En plus de manifester une volonté ferme en faveur de la Vision Zéro, ce Plan d’action demeure à l’affût des tendances d’avenir susceptibles de changer la donne. Notamment les technologies dans le domaine de la mobilité intelligente, mais surtout au chapitre des petits véhicules électriques : trottinettes; planches à roulettes; véhicules d’aide à la mobilité, dont la multiplication va nécessairement poser des problèmes inédits de cohabitation et de partage de la chaussée. Déjà très populaires aux États-Unis, ils vont très bientôt faire leur apparition dans nos villes.

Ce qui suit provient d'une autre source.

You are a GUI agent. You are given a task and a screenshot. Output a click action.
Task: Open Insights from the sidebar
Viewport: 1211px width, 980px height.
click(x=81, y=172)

Selon Marie-Soleil Cloutier, c’est un des grands enjeux de la multimodalité. « En fait, souligne-t-elle, cette diversité de l’offre des nouveaux types de véhicules déborde du cadre de la Vision Zéro, parce que cela touche aussi à la planification des transports. Et comme le phénomène est somme toute assez nouveau, nous sommes dans le flou. Nous n’avons pas encore assez de données pour nous fixer des objectifs ou des limites en matière de sécurité routière, par exemple. »
« Il est par contre certain, poursuit-elle, que nous devons dès maintenant nous pencher sur ce phénomène. D’autant plus que la multiplication de ces modes de transport actif, en remplacement de la voiture, est souhaitable, même si, pour ma part, je crains un peu que les piétons n’en fassent les frais. Il va falloir s’ajuster, c’est certain, mais le potentiel est fort intéressant. Surtout que, dans bien des cas, ces petits véhicules pourraient résoudre le fameux problème du premier et du dernier kilomètre1 ! »
« Nous avons bien sûr de nombreux défis à relever, reconnaît Marie-Soleil Cloutier, mais avec ce Plan d’action Vision Zéro, le ton est donné. Il traduit une volonté claire de changer les vieilles manières de faire et de se tourner vers l’avenir. C’est un bon départ pour la mobilité durable !»
1C’est la distance « seuil » entre le domicile et l’accès au transport collectif, ou entre le dernier arrêt et le lieu de travail, à partir de laquelle le navetteur va plutôt opter pour la voiture.